Under the proposal, restoration efforts would be tied to potential economic development activities, putting the reclaimed land back to use in agriculture, recreation, industry, forestry and other activities.
Advocates of the proposal say it could help hard-hit mining areas at a critical time.
“There is such great economic need in the coalfields now that a program that could distribute $1 billion would have a massive benefit,” said Eric Dixon, policy coordinator of the Appalachian Citizens’ Law Center, a group based in Whitesburg, Ky., that supports the proposal.
“No one is saying this will solve all the problems, but it’s a step in the right direction,” he said.
Clay County has $3,225,328 in reclamation projects awaiting funding, according to data from the Office of Surface Mine Reclamation and Enforcement (OSM).
Across West Virginia, approximately $1.3 billion in restoration work is on the inventory. The expanded reclamation funding could provide up to $ 194 million over five years for West Virginia projects, according to an OSM estimate.
Besides mine-reclamation, the POWER Plus proposal includes funding from other federal agencies for job training, planning, infrastructure and other needs.
The proposal is geared to help areas like Clay County that have historically relied on the coal economy, according to Jason Walsh, senior adviser in the Executive Office of the President.
From 2010 to 2014, Clay County lost 102 jobs, according to data from the Bureau of Labor Statistics. Across West Virginia during the same period, the number of coal mining jobs dropped from roughly 20,500 to 17,900, a decline of about 13 percent.
“By investing in workers, job creation and community development, the POWER Plus Plan will help to fulfill a moral commitment we have as a nation to assist workers and communities who have helped power our economy for generations,” Walsh said.
Ten city and county governments in Kentucky, Tennessee and Virginia have passed resolutions in favor of the proposal, which requires congressional approval.
“If that money is made available, we want to make sure we are part of it,” said Jim Ward, judge executive of Letcher County, Ky., which passed a supporting resolution in August.

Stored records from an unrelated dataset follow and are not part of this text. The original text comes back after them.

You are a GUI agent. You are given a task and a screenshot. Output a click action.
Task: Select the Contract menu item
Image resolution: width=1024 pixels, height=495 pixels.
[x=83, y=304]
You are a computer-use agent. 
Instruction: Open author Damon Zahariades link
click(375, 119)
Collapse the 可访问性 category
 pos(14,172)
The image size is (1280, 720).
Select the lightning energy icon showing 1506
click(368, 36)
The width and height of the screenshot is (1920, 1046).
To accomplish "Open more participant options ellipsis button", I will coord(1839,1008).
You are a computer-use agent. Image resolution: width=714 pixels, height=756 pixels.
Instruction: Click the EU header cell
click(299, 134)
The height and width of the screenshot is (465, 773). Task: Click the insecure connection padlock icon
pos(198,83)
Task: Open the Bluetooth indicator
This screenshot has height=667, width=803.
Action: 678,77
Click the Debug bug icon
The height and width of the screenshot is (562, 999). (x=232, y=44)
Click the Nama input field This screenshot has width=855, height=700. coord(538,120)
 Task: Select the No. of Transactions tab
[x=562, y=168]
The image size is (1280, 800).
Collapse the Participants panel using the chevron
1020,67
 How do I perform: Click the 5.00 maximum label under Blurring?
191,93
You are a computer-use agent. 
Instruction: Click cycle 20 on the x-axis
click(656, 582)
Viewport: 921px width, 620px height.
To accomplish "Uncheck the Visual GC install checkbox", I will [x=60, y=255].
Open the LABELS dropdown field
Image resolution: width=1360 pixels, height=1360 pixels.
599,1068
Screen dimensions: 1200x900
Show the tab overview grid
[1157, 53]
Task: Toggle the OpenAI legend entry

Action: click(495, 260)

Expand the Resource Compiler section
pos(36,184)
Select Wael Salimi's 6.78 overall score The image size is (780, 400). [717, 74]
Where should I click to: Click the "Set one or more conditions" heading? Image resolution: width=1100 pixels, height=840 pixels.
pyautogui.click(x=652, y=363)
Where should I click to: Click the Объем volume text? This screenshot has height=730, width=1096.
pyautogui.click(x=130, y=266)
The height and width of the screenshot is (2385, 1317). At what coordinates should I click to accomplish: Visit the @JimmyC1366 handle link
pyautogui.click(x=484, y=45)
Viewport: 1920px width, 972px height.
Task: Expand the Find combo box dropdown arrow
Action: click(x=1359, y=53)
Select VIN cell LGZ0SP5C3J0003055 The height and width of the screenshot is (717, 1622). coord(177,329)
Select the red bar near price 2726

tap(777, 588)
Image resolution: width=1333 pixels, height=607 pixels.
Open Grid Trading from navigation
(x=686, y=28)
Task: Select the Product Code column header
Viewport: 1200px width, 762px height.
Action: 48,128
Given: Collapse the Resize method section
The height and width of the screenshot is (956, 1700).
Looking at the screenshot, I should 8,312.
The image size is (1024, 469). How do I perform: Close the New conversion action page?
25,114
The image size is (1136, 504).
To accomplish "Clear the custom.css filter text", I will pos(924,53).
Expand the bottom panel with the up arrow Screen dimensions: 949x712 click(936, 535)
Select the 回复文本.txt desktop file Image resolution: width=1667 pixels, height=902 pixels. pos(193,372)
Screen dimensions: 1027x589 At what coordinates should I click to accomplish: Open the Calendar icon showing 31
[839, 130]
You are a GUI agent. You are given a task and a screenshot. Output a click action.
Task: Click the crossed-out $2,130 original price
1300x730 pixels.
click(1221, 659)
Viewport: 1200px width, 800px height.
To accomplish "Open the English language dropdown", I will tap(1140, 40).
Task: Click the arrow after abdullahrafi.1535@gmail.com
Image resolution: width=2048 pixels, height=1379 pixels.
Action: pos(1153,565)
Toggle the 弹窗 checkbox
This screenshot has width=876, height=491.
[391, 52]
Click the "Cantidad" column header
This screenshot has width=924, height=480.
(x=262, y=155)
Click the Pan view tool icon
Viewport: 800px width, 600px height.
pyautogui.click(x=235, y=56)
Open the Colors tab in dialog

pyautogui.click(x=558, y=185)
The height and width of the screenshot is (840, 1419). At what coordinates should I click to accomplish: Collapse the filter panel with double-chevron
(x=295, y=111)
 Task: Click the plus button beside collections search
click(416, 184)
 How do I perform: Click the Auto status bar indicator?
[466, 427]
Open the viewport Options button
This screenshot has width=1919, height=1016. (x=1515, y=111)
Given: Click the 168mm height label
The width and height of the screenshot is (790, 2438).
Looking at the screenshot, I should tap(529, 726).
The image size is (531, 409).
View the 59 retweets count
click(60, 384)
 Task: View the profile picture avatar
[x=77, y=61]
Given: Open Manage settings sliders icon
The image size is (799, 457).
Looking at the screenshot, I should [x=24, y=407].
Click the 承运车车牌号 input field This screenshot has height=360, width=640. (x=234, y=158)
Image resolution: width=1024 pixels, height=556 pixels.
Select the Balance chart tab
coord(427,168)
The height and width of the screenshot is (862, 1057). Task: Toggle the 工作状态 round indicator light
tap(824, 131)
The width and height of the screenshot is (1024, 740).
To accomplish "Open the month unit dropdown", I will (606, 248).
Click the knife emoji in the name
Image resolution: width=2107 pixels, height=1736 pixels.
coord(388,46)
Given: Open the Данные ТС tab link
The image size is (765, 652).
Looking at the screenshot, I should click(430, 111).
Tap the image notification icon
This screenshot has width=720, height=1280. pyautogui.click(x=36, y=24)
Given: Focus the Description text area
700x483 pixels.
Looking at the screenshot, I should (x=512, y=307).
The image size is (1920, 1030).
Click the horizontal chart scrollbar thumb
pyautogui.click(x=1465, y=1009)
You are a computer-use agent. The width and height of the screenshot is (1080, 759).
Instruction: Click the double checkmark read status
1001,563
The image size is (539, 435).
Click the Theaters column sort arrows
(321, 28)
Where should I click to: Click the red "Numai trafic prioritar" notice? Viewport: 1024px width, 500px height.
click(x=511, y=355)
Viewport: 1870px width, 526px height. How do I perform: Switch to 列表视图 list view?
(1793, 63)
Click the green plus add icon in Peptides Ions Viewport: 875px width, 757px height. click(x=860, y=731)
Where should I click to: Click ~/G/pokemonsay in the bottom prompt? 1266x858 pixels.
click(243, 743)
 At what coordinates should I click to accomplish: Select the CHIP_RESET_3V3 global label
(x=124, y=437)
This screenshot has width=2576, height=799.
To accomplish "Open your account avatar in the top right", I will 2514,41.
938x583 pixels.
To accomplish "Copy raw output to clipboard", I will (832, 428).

He said mine reclamation should be tied to planning. “If you don’t have a plan on how you are going to diversify your economy, then you don’t know the best way to reclaim those lands,” he said.
The proposal’s future in Congress is uncertain.
Kentucky Rep. Hal Rogers (R-5th), head of the House Appropriations Committee, has supported an alternative proposal that would create a smaller pilot reclamation program. Rogers’ plan would provide $30 million in reclamation funding for one year and be tied to easing environmental regulations on coal operators.
Rogers called his smaller proposal a “thoughtful alternative to help hard-hit communities reinvigorate their economies by using abandoned mine land to develop hospitals, community centers and much more.”
Rogers’ plan would also reduce staff and funding for the Environmental Protection Agency.
Tim Marema is editor of the Daily Yonder, an online rural news platform published by the Center for Rural Strategies, which is based in Whitesburg, Kentucky.